I built a new little WordPress plugin called Splitter, and I’m using it to run A/B tests on Truth (plus lies). Its purpose is to show different users slightly different page layouts and report back to Google Analytics who was looking at what. It works by randomly setting a cookie for new visitors and then using JavaScript to show/hide elements based on that cookie. It reports back to Google Analytics by setting a custom variable with the cookie’s value.

Here is the source for the plugin, which is made up of three files — two JavaScript, one PHP. The PHP file splitter.php defines the plugin, some settings, and inserts JavaScript based on those settings into the header of the page. The JavaScript file splitter.js does the work of actually setting the cookie, modifying the page, and setting the Google Analytics custom variable.

As for trigger_yoast.js — unfortunately, I ended up coding Splitter to work specifically with Yoast’s Google Analytics plugin. This was a tricky issue for me to figure out because the custom variable has to be set after the Google Analytics scripts are included but before the pageview event is fired. With a Google Analytics plugin, Splitter’s JavaScript can’t run until after the plugin is initialized, but then the plugin has to wait for Splitter to set the variable until it can finish what it’s doing. Yoast’s plugin lets us do that by providing the “Where should the tracking code be placed” and “Custom Code” settings. If the first is set to “Insert manually”, then it’s up to me to trigger the pageview event, so I added a footer action in splitter.php to do that. Then I set the “Custom Code” to call the function in splitter.js — gaVariable() — that sets the custom variable.

I used this to explore whether a couple of the widgets I’ve got in the sidebar of Truth (plus lies) were worth their real estate. The first was the tag cloud. I decided that the goal of my tag cloud was to encourage visitors to explore the most common topics on my blog, so if it was successful, the tag cloud would be driving down the bounce rate.

In my Splitter settings, I created state A, which showed the tag cloud widget, and state B, where it was hidden. The element is defined by a CSS selector. I defined my cookie name as ‘tagcloud’ and my two states as ‘yes’ and ‘no’. With this information, I created two custom segments in Google Analytics that matched for the custom variable name and values, which are the same as in the cookie. Then I applied my segments and checked out the Bounce Rate report for the home page of my blog. (The home page is the only page that had the tag cloud.) Here were my results:

Google Analytics Report

The total bounce rates were: 60.53% total, 68.18% with the tag cloud, and 53.33% with no tag cloud. So, a definite win for removing the tag cloud, right? Not necessarily. Here’s where I’m a total beginner at A/B testing. These results were for just 65 total pageviews — 40 with the tag cloud and 24 without. (I don’t know where the 65th one went.) This leads me into the biggest A/B testing trap, statistical significance. Crazy things can happen by chance, so it’s important to be rigorous about making sure your test results actually say something useful about your design.

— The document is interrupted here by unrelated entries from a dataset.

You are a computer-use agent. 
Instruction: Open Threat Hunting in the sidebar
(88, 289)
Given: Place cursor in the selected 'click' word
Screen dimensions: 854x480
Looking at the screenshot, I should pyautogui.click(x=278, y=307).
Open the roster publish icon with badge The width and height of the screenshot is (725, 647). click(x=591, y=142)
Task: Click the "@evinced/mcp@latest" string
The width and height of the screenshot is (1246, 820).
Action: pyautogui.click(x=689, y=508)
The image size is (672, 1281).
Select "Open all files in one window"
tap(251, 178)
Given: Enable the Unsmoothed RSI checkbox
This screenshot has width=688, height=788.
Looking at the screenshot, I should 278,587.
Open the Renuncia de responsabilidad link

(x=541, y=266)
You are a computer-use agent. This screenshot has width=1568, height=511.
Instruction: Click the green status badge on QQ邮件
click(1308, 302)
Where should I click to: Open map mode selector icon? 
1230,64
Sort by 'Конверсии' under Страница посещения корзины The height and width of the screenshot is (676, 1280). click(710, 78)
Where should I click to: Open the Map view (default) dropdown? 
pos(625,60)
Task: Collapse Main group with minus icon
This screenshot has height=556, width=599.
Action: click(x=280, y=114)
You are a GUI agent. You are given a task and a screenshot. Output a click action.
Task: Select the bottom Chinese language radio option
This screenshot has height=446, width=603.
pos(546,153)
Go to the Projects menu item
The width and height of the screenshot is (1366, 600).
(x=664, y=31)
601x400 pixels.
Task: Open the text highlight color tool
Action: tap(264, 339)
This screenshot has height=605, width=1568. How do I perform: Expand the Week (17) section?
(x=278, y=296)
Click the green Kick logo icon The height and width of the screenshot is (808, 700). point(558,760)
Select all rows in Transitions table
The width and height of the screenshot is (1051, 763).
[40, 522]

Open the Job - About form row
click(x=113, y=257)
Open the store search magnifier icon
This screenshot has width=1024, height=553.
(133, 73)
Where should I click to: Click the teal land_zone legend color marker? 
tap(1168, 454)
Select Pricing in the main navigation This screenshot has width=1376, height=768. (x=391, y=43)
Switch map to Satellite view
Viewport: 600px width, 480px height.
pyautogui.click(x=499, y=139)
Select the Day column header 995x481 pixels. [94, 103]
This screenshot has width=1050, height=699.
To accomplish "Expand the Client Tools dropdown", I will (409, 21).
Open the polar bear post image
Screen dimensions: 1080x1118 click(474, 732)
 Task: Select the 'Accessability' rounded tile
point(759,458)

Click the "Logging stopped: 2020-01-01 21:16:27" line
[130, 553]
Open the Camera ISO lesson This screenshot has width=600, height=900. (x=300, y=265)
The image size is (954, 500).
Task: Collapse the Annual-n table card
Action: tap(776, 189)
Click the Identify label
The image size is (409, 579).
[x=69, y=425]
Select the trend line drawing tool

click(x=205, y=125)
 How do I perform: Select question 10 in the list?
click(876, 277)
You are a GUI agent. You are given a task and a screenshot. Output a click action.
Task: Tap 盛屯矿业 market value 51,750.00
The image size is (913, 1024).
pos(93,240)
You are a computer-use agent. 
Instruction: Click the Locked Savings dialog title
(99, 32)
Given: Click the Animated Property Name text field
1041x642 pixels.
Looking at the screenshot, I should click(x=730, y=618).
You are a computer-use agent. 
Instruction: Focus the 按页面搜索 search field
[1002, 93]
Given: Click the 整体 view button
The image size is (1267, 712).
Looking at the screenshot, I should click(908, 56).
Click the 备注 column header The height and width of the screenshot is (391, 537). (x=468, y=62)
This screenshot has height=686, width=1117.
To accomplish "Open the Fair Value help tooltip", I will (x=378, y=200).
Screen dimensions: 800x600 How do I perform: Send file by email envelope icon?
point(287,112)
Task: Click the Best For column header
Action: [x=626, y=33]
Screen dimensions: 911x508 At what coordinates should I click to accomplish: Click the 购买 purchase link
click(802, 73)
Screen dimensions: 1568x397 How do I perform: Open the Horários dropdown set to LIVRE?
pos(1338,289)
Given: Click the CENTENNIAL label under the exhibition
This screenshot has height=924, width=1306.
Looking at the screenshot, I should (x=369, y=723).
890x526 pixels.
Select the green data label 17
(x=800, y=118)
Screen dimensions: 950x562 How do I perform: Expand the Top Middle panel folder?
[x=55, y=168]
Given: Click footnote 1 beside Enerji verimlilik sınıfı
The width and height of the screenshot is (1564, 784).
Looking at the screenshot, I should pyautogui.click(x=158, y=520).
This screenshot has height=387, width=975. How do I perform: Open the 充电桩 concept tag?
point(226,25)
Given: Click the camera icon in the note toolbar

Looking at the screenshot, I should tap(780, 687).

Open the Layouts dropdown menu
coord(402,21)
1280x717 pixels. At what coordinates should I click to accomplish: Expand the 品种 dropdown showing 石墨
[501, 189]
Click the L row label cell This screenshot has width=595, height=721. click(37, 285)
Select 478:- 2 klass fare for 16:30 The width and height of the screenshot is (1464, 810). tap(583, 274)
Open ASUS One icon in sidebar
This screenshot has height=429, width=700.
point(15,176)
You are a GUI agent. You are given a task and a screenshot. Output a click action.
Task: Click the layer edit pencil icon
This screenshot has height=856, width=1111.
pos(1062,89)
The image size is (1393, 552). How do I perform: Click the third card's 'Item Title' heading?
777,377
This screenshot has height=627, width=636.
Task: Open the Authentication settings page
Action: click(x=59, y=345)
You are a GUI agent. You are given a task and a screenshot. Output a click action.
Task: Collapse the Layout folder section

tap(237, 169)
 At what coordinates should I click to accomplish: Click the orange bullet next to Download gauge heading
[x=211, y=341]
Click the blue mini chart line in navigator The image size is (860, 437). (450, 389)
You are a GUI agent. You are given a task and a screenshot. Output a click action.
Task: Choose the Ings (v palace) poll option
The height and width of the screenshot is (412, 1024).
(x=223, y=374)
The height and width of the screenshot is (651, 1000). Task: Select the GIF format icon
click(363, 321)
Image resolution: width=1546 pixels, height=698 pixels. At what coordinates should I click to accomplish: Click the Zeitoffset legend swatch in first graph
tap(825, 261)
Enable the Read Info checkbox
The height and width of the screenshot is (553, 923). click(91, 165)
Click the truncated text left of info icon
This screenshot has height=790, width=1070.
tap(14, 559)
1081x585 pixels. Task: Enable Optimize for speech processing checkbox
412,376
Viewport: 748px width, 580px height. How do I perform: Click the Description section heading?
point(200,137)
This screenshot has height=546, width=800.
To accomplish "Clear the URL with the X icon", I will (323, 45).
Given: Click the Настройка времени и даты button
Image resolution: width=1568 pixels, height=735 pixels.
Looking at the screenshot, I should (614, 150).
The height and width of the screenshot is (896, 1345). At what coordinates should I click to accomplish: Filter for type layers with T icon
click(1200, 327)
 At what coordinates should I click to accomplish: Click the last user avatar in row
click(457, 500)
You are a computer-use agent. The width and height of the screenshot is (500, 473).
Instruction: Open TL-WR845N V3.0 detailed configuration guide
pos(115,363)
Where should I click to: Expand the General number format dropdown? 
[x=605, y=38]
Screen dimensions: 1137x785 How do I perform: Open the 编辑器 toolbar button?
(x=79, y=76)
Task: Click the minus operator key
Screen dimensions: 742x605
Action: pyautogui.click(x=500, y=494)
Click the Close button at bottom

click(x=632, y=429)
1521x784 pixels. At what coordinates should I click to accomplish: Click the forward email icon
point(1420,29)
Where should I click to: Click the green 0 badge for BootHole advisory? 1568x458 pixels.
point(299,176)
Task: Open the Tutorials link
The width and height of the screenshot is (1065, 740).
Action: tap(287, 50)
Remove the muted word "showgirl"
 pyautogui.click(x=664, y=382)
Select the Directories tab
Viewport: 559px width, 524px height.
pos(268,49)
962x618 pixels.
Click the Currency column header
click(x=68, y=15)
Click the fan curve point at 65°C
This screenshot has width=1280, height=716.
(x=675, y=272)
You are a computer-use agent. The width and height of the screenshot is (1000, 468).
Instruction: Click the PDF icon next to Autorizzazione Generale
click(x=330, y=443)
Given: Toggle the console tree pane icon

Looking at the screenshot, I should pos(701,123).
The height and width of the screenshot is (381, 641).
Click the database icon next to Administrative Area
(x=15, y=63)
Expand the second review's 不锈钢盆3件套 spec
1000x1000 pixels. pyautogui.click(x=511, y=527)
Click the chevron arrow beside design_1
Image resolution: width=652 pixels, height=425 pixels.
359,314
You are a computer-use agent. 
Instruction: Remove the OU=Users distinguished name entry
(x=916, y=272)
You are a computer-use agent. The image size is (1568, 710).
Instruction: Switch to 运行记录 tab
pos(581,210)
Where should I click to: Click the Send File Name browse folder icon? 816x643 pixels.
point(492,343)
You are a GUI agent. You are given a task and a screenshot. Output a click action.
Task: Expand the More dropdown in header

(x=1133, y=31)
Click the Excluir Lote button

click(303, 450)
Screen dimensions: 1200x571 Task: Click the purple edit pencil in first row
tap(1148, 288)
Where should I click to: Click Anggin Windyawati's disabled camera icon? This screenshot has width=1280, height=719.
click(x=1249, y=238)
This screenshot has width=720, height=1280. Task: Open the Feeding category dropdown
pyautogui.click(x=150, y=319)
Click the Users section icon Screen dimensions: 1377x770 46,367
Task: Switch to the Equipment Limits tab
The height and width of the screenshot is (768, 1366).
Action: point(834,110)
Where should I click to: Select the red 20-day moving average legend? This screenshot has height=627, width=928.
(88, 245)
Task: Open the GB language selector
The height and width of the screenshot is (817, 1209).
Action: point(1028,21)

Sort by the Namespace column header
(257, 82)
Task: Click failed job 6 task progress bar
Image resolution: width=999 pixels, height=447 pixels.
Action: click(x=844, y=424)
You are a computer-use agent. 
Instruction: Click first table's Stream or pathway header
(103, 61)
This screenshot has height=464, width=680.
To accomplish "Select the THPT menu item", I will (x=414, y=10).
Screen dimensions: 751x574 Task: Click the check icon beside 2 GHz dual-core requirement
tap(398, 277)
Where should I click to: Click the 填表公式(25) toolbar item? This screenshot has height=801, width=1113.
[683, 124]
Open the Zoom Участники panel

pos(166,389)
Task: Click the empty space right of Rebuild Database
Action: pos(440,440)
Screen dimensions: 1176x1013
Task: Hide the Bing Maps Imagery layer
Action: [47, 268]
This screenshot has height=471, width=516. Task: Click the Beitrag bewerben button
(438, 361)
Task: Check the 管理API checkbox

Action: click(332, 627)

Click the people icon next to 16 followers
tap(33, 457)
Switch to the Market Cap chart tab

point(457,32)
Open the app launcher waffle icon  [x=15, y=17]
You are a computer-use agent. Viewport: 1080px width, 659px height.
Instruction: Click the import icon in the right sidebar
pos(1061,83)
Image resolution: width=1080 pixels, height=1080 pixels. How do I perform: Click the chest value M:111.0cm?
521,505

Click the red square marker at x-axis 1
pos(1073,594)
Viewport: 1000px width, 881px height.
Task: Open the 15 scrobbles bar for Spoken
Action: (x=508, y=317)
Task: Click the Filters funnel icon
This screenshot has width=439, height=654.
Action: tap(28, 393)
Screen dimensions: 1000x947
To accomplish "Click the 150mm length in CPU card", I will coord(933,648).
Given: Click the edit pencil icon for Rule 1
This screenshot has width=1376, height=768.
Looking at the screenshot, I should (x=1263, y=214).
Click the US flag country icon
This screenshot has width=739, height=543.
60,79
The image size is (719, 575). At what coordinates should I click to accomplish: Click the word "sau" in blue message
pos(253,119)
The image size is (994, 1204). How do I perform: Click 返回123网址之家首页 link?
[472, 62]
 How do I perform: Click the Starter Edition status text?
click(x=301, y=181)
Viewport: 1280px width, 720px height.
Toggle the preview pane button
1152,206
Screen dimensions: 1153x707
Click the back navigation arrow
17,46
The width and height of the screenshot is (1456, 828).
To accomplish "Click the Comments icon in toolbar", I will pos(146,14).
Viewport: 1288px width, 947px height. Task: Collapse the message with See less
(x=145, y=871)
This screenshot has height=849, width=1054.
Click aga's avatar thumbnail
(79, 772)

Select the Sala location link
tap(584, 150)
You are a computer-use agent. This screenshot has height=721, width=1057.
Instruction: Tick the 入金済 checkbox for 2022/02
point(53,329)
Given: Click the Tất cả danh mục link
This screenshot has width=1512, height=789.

The home page of Truth (plus lies) doesn’t get too many hits. Most of the traffic goes to single post pages, so I decided to end my split test without a strong conclusion. I did go ahead and remove the tag cloud though. Not only did my aborted test show no advantage, but some click tracking I was doing at the same time showed that no one ever clicked the tag cloud.

Before doing my second test, I improved Splitter by automatically turning my A/B tests into A/B/A tests. That is, when you create to states to test, the plugin will create a third “control” state that is a copy of the A state. The control state is tracked separately, so in Google Analytics, you’ve got three segments to look at. But now you know that two of these segments should be producing pretty much the same results and that any difference between them is pure chance. Which is helpful when you’re trying to decide if a difference between states A and B is significant.

Armed with this new feature, I set up a test that either shows or hides the “About Me” widget in Truth (plus lies)‘s sidebar. Actually, the test’s still going, and it’s been going for over a month. Here are the current results in Google Analytics:

Google Analytics Report

Still ambiguous! There’s a slight advantage for the “With” states. But for bounce rate, the difference between “With About Box” and “With About Box (Control)” is bigger than the difference between the control state and “No About Box”. A little clearer are the numbers for “Pages/Visit” and “Avg. Time on Site”. Both show “With” and “Control” close together and doing better than “No About Box”.

But only slightly. More than anything, my tests show me that the presence of both these widgets doesn’t make much difference to the users.